O Presidente norte-americano Donald Trump lançou esta segunda-feira, através do Twitter, um ataque à política migratória alemã, relacionando a entrada de imigrantes no país com uma suposta subida da criminalidade que os números, na verdade, desmentem.

“O povo alemão está a virar-se contra a sua liderança numa altura em que a migração está a abalar uma coligação já de si frágil em Berlim. O crime disparou na Alemanha. Um erro grave repetido em toda a Europa ao permitir a entrada a milhões de pessoas que mudaram a sua cultura de forma tão forte e tão violenta!”, escreveu na rede social.

Segundo dados do Ministério do Interior alemão divulgados em Maio, o número de crimes registado no país é actualmente o mais baixo desde 1992. Os números relativos a 2017 mostram ainda uma descida de 5% face ao ano anterior.

“Não queremos que o que está a acontecer na Europa aconteça a nós!”, escreveu Trump de seguida.

A chanceler alemã Angela Merkel está em confronto aberto com a aliada bávara CSU (União Social Cristã), tendo rejeitado os planos do seu ministro do Interior, Horst Seehofer, que quer reencaminhar de forma unilateral os imigrantes e requerentes de asilo que se tenham registado noutros países da União Europeia. Uma medida deste género seria um grande abalo para a política de portas abertas anunciada por Merkel em 2015, para além de pôr em causa o sistema das fronteiras abertas no espaço Schengen.

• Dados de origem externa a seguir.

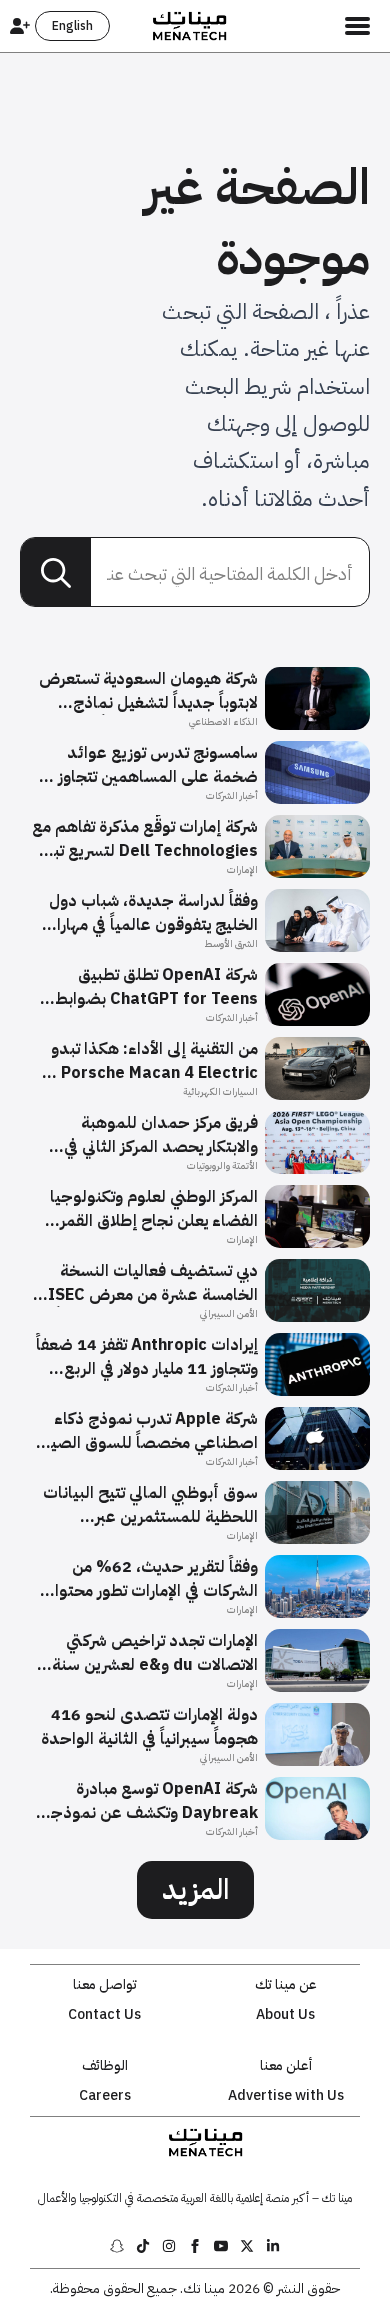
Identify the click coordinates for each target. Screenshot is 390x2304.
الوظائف (105, 2066)
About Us (285, 2015)
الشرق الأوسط (231, 943)
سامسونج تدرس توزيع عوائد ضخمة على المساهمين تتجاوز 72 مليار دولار (146, 765)
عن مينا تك (286, 1985)
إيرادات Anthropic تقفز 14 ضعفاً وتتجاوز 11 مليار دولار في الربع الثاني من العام (147, 1357)
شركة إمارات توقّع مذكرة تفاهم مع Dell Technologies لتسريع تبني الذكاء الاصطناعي (145, 839)
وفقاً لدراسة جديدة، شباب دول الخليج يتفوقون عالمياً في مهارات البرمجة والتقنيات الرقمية (150, 913)
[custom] (273, 2246)
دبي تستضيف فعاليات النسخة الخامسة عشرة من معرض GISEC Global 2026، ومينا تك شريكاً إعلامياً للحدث (147, 1283)
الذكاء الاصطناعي (223, 721)
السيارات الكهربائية (220, 1091)
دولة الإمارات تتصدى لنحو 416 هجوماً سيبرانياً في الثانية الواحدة (149, 1727)
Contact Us (104, 2015)
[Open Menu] (357, 26)
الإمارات (242, 869)
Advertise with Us (286, 2096)
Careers (105, 2096)
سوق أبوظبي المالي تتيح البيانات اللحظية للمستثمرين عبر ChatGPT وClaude (150, 1505)
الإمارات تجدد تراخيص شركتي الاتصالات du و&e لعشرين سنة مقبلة (155, 1653)
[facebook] (195, 2246)
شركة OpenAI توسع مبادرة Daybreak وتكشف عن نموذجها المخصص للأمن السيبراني (147, 1801)
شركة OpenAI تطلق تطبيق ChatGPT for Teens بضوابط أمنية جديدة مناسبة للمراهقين (154, 987)
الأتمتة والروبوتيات (222, 1165)
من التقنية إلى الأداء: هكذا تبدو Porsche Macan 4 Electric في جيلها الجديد (150, 1061)
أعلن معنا (286, 2066)
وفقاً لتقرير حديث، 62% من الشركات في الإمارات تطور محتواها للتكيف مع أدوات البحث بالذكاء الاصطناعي (148, 1579)
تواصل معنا (105, 1985)
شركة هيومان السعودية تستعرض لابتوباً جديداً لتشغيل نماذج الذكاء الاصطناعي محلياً (148, 691)
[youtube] (221, 2246)
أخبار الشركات (232, 795)
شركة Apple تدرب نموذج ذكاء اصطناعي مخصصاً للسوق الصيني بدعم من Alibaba (146, 1431)
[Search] (56, 573)
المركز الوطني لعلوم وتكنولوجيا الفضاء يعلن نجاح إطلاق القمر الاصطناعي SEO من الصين (154, 1209)
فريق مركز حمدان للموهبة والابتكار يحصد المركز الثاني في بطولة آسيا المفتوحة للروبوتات (154, 1135)
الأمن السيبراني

A CSU, o partido irmão da CDU liderado por Seehofer, enfrenta eleições na Baviera em Outubro e o receio de dar trunfos à extrema-direita da Alternativa para a Alemanha (AfD) tem levado o ministro a adoptar uma posição mais dura face à imigração. A crise pode levar Merkel a demitir Seehofer e até a contemplar a possibilidade de pôr fim à aliança conservadora de 70 anos entre as duas formações. Sem o apoio da CSU, a União Democrata Cristã (CDU) de Merkel e os sociais-democratas do SPD – que também apoiam o Governo de grande coligação – iriam deixar de ter uma maioria parlamentar.

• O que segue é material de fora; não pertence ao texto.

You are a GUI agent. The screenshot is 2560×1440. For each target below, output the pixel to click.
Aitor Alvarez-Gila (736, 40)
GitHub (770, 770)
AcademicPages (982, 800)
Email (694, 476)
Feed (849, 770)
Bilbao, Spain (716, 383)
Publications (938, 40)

Agora, a pressão sobre Merkel surge do outro lado do Atlântico, vinda dos EUA. O ataque de Trump decorreu numa série de mensagens sobre política migratória em que o Presidente republicano voltou a responsabilizar a oposição democrata pela crise na fronteira com o México, onde milhares de crianças estão a ser retiradas a famílias que tentam entrar nos EUA.

“Porque é que os democratas não nos dão os votos para concertarmos as piores leis de imigração do mundo?”, escreveu. “É culpa do democratas, por serem fracos e ineficazes com a segurança fronteiriça e o crime. Digam-lhes que é altura de começar a pensar nas pessoas atingidas pelo crime resultante da imigração ilegal. Mudem as leis!”

As críticas à política de "tolerância zero" face à imigração ilegal têm também surgido do campo republicano, incluindo da própria primeira-dama, Melania Trump, que pôs termo a um silêncio público de várias semanas para, sem se referir directamente ao Presidente, apelar ao um governo "com o coração".